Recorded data

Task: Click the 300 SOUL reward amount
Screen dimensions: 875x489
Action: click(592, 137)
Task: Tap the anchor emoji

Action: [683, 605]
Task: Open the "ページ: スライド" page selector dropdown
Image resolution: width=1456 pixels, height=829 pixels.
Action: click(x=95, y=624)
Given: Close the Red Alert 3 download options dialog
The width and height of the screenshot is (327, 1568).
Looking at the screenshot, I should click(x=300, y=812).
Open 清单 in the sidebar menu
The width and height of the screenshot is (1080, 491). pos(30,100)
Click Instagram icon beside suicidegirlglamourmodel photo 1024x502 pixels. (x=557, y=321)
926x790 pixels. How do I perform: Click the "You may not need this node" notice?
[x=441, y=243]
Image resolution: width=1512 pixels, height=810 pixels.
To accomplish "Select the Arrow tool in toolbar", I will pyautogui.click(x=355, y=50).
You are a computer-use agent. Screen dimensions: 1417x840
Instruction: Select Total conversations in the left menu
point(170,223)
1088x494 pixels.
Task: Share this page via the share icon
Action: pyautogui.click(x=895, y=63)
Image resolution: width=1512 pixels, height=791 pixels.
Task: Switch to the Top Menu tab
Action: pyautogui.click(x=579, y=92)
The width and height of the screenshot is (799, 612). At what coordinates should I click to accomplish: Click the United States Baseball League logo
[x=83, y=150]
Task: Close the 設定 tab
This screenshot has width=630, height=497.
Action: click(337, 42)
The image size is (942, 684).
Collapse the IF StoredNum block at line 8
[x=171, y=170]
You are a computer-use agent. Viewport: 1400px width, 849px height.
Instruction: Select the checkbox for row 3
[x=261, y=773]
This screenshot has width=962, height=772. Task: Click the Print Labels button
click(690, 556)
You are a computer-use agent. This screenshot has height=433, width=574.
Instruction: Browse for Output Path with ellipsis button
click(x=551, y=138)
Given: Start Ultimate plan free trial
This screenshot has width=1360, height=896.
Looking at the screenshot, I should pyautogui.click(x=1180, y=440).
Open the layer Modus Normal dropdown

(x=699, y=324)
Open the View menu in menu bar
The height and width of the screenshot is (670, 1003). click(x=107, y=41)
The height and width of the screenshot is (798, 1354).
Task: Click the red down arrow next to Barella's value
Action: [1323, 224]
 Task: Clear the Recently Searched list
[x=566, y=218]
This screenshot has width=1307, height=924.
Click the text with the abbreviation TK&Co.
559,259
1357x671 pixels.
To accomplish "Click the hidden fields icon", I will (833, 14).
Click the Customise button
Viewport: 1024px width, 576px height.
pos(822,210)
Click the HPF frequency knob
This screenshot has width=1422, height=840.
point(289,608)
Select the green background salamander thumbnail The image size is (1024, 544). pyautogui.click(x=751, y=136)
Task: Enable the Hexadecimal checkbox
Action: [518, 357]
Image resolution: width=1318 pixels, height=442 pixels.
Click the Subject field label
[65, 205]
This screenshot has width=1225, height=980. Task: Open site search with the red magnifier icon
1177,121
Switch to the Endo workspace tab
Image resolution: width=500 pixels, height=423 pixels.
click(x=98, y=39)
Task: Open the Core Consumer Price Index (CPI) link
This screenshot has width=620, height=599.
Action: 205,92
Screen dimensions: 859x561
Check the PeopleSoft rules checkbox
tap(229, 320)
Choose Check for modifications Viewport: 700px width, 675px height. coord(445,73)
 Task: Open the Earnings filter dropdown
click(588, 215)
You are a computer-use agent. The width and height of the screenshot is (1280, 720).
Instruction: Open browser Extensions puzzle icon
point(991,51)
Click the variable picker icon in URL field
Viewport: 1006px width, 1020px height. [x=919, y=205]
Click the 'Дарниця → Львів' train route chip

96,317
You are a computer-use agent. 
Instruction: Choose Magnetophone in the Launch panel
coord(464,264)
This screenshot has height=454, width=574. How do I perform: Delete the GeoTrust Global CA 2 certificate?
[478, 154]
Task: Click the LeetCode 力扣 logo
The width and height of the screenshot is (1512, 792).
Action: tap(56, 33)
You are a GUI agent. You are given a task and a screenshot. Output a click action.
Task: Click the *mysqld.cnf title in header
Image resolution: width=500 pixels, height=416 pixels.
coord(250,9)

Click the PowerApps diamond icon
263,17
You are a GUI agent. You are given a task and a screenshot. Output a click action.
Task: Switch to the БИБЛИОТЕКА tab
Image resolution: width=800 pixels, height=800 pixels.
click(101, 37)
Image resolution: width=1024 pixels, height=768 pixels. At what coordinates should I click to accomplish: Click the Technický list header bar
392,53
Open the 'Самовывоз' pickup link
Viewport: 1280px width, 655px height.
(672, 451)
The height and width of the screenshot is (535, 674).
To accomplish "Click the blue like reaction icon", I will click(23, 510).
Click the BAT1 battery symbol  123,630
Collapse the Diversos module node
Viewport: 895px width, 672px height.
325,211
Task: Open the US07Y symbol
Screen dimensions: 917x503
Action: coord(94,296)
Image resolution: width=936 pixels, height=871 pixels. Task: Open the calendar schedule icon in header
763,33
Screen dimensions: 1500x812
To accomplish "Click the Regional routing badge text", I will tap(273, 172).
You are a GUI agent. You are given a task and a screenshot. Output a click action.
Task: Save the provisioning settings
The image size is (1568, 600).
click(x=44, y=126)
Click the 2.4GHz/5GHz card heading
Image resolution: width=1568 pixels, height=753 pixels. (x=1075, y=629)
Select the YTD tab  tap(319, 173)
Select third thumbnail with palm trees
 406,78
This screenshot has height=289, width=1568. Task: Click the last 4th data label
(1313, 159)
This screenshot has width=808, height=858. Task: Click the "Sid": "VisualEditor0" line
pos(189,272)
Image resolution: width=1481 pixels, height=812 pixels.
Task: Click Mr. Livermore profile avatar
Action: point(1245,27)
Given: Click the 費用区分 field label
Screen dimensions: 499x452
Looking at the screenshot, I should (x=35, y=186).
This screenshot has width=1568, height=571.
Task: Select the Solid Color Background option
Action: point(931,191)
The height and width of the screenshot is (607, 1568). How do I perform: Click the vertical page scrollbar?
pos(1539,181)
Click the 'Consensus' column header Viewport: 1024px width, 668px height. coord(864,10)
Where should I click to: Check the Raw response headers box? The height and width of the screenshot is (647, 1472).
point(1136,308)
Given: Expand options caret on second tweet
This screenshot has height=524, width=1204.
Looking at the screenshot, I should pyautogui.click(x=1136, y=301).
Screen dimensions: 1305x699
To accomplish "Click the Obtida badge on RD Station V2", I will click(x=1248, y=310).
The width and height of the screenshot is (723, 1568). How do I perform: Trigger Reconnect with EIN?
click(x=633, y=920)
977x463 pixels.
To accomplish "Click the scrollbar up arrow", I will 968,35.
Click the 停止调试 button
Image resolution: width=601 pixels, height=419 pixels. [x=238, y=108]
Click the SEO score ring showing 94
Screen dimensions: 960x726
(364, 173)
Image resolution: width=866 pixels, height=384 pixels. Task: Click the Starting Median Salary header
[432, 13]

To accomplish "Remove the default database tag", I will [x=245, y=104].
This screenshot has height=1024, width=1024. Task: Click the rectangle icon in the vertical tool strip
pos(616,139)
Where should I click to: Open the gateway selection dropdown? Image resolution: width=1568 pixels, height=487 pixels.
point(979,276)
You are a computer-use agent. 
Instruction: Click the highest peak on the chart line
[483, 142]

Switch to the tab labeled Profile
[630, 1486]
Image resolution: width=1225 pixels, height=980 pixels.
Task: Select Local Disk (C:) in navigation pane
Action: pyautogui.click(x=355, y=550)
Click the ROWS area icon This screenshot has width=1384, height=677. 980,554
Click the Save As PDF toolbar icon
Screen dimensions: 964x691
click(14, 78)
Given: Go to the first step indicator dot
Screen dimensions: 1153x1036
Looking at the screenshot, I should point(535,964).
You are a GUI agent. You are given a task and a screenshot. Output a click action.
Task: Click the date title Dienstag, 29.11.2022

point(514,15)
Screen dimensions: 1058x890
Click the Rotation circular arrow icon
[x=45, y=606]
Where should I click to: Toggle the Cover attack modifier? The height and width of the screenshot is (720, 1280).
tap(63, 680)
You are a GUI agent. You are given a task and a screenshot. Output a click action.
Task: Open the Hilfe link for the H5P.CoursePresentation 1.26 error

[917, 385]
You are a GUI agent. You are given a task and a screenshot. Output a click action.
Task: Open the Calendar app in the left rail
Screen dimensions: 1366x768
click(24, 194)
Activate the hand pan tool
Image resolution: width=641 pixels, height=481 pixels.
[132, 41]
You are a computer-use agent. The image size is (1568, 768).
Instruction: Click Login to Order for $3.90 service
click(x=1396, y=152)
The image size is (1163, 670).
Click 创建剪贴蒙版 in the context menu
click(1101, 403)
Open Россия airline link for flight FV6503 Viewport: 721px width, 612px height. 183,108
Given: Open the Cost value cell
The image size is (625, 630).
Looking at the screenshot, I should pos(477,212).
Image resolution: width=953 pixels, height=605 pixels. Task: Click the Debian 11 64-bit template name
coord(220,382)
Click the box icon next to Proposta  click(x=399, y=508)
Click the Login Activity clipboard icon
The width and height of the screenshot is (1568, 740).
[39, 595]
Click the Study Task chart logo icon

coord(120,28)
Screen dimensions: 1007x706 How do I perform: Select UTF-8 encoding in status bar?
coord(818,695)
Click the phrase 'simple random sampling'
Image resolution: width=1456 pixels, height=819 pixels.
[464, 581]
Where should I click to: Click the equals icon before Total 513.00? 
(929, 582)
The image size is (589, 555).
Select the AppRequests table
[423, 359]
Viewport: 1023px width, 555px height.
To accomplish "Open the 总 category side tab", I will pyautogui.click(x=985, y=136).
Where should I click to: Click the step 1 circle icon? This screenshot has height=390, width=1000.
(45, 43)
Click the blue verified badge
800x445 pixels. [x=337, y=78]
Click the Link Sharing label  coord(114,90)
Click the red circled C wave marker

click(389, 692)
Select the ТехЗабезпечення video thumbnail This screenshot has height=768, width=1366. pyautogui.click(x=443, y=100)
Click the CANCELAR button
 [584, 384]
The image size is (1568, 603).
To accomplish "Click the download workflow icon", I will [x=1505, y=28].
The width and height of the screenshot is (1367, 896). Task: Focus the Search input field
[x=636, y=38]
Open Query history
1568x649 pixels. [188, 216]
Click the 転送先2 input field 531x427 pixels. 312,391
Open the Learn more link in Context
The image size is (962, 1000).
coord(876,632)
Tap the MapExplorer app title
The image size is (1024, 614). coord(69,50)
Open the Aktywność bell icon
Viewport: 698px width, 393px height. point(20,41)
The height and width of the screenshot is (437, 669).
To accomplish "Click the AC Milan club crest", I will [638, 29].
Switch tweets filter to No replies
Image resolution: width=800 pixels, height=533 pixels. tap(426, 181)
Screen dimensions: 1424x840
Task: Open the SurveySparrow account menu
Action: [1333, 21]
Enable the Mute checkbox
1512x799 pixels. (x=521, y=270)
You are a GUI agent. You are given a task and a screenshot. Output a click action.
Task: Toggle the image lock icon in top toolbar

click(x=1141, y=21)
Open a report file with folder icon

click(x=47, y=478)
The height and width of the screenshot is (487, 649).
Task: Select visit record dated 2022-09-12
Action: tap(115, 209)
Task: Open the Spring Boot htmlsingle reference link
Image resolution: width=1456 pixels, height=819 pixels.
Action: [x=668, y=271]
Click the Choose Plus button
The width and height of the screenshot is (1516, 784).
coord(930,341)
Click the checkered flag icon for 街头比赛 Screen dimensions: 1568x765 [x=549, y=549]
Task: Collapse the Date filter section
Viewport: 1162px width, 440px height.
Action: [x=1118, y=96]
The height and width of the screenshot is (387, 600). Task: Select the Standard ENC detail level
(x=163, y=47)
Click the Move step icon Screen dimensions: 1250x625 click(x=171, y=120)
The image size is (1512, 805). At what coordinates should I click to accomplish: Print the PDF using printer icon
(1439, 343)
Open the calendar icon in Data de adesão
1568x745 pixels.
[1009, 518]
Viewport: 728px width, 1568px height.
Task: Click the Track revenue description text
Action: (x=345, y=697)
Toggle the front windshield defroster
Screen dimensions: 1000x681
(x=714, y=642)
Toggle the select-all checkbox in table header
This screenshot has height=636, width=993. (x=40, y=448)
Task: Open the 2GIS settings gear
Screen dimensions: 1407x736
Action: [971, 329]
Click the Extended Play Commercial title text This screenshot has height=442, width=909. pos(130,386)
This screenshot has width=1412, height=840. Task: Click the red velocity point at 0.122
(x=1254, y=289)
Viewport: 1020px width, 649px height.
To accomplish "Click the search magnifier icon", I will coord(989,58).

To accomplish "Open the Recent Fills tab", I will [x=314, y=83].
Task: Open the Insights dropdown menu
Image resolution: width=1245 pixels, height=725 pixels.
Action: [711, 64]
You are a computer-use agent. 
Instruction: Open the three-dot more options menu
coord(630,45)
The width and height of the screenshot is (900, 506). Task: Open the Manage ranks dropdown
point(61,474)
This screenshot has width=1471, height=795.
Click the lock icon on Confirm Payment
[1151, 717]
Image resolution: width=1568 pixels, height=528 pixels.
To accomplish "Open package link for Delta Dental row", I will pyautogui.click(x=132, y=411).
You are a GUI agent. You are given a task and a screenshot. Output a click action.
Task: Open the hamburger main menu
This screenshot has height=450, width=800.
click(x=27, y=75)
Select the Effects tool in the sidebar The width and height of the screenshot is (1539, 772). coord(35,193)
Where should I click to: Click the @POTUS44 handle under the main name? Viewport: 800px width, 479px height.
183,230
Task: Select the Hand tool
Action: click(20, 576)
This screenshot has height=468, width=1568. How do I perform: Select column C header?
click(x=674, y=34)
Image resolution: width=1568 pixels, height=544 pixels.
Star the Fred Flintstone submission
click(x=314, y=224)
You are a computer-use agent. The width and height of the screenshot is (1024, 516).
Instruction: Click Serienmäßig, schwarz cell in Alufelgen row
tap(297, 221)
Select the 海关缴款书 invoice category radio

What you will do
Beginning at the top of the data, please return every line until and including the line containing "Given: Close the", copied exactly, and nothing past it.

Worked solution
Task: Click the 300 SOUL reward amount
Screen dimensions: 875x489
Action: click(592, 137)
Task: Tap the anchor emoji

Action: [683, 605]
Task: Open the "ページ: スライド" page selector dropdown
Image resolution: width=1456 pixels, height=829 pixels.
Action: click(x=95, y=624)
Given: Close the Red Alert 3 download options dialog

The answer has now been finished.